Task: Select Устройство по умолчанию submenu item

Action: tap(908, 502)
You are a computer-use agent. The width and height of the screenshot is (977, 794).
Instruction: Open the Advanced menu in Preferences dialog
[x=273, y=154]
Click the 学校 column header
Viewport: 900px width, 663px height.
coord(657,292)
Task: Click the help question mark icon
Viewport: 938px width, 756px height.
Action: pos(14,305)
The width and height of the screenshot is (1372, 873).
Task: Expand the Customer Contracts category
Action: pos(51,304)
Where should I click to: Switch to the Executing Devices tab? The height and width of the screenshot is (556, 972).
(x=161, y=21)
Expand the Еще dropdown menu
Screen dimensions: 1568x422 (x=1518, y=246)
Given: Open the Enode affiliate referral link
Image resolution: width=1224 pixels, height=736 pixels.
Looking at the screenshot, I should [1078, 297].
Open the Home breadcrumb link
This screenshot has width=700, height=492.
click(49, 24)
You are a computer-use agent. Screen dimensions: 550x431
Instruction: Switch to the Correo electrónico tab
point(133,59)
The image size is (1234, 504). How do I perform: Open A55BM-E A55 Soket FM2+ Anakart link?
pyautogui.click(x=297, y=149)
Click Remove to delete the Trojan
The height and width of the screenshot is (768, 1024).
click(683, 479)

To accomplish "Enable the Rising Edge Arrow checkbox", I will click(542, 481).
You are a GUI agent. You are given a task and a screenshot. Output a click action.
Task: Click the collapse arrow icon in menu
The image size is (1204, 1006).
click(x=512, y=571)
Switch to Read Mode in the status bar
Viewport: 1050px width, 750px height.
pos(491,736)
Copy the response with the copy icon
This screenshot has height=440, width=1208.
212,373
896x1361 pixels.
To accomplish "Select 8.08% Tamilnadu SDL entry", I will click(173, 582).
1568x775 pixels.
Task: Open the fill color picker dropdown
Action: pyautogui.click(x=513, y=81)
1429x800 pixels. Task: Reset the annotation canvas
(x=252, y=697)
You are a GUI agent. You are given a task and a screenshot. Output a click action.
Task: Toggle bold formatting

**The task**
What you return must be the lines from the line holding "Viewport: 1050px width, 750px height." through the final line of the material, word for word, and nothing more.

**Exercise result**
Viewport: 1050px width, 750px height.
pos(491,736)
Copy the response with the copy icon
This screenshot has height=440, width=1208.
212,373
896x1361 pixels.
To accomplish "Select 8.08% Tamilnadu SDL entry", I will click(173, 582).
1568x775 pixels.
Task: Open the fill color picker dropdown
Action: pyautogui.click(x=513, y=81)
1429x800 pixels. Task: Reset the annotation canvas
(x=252, y=697)
You are a GUI agent. You are given a task and a screenshot. Output a click action.
Task: Toggle bold formatting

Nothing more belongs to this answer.